What we also know is that — as in many other GOP contests this winter — turnout was down as compared to 2008. This is the single biggest aspect of the Republican race so far: GOP voters are markedly unenthused by the Republican candidates and instead are choosing not to vote.

The implications for November are worrisome. Do these non-voters vote for the GOP nominee — even if they aren’t turned on by him — in order to defeat President Barack Obama? Or do they stay home then, too?

Keep in mind that if just 5 percent of the GOP base decides to sit it out in November, that alone could spell the difference in not only the presidential race but also in crucial Senate races where the Republicans are trying to regain the Senate majority and in the GOP’s attempt to keep control of the House.

It is clear that the internecine warfare has hurt the GOP — both as a national brand and as an identifying label for the ultimate Republican nominee. Recent polling now shows a 10 percent deficit for a “Republican” versus a “Democrat.”

What does Illinois mean in the overall scope of the GOP race?

It means that Romney won a primary he needed to win — as usual — and it also means that Santorum seems to always fall short when he has a golden opportunity to take that last step from challenger to front-runner. He has had two previous similar opportunities — Michigan and Ohio — and couldn’t elevate his game in either instance.

Louisiana on Saturday now becomes a must-win for Santorum — and a similarly golden opportunity for Romney to upset Santorum in an “away game.”

Illinois also means that when Newt is a non-factor, Santorum still cannot get enough conservatives to support him and thus beat Romney “one-on-one,” as he has bragged he could do, in a Midwestern state. (He will get two more opportunities in April: his home state of Pennsylvania and Wisconsin.)

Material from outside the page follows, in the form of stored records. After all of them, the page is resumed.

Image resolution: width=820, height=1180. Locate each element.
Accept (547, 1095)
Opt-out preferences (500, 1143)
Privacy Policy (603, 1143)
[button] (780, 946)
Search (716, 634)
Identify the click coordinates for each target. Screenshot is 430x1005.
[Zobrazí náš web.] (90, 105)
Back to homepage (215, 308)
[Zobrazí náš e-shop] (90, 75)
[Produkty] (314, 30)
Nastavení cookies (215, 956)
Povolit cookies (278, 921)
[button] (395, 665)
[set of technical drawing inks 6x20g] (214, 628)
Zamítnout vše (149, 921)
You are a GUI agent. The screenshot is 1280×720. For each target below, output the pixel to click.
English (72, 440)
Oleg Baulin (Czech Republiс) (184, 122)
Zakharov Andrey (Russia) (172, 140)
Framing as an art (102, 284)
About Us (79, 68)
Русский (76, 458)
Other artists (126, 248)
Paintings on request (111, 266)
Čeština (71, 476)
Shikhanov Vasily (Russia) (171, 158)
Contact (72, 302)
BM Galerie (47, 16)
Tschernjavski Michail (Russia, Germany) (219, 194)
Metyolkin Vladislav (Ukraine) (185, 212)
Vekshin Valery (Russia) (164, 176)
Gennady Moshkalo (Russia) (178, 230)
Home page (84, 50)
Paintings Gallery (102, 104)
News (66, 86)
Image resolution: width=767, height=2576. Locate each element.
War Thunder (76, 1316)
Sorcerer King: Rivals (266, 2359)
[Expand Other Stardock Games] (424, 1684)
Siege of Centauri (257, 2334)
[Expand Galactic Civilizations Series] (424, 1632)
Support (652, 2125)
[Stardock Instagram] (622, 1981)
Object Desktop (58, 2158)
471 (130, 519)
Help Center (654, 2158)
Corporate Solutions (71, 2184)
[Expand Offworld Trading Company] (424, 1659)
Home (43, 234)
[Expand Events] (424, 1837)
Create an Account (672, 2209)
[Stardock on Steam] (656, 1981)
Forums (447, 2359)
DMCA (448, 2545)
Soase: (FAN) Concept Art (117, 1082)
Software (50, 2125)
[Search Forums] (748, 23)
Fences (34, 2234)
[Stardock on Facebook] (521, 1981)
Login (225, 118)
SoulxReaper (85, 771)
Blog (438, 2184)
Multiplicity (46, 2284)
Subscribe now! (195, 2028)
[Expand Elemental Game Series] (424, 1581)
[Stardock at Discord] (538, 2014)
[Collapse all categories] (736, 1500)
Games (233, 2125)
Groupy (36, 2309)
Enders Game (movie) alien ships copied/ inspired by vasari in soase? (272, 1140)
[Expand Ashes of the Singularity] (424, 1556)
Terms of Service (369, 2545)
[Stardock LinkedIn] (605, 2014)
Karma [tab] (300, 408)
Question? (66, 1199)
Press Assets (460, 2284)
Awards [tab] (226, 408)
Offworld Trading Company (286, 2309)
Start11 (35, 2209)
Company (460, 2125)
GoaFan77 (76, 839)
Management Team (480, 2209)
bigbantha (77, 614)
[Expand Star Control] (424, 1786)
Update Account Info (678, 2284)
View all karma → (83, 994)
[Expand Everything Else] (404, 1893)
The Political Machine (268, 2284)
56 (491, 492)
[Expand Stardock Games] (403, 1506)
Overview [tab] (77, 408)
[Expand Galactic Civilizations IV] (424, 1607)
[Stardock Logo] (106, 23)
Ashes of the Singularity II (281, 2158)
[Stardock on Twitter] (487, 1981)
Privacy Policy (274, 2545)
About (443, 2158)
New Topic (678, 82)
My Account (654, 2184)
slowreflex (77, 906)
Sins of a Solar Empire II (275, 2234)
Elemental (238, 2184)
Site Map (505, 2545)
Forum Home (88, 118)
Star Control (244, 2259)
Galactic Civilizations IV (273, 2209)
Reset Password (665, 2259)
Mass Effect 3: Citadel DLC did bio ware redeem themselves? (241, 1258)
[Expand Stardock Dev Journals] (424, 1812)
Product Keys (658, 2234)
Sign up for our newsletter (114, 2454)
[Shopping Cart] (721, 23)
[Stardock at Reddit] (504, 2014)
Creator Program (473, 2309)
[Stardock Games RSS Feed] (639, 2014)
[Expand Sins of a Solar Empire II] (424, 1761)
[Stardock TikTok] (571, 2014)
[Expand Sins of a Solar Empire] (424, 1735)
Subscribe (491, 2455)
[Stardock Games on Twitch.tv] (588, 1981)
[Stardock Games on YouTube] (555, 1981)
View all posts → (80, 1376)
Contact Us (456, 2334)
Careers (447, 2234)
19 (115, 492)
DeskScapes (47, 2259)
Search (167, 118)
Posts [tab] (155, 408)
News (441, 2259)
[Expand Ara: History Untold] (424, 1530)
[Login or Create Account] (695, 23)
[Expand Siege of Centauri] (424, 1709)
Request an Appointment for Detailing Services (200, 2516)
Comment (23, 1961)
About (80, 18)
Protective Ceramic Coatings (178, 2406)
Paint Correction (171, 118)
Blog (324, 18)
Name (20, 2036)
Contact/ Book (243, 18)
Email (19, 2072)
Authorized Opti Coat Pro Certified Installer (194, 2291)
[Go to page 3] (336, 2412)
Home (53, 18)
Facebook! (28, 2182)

The Land of Lincoln also became the Land of Lethargy, with polling showing a lack of enthusiasm for Romney — even among many of his own voters. Anecdotally the media found scores of people attending Romney campaign events who reported their own lack of enthusiasm for him.

Overall, the state of the race is this: Romney is slogging toward the nomination in a newly imposed GOP primary/caucus system designed to go through June. NBC earlier today projected that Romney will be 50 delegates shy of the 1144 when the GOP Convention begins on August 27 in Tampa.

Thus the GOP race will have months to go, and millions more to spend. That means those dollars and these days and weeks are not spent exposing President Obama’s record and rebuilding the Republican nominee’s reputation and organization; instead Santorum and Gingrich will be blasting Romney and he will fire back. All the while, Obama floats above the fray, building a state-by-state organization in 16 crucial swing states.

Former GOP Chairman Michael Steele and the members of the RNC really blundered when they adopted the Democrat Party-style proportional delegate system which is guaranteed to stretch the process out, exhaust the candidates — and the voters — and burn through all the campaign money.

People are speculating about the possibility of a brokered convention. The simple answer is this: the USA is in a national state of distress. Seventy percent of the people say they are “alienated” from the two parties. No one trusts anyone.

In an atmosphere like this, anything is possible — including the unexpected.

In fact, the odds are that something truly out-of-the box is almost guaranteed to occur before November 6. This could mean a surprise veep pick, an October surprise, or a shocking news event that alters the dynamics of the general election.

As in 1968, when the public is roiled, the election will reflect that uncertainty. Be prepared for the unexpected between now and November 6.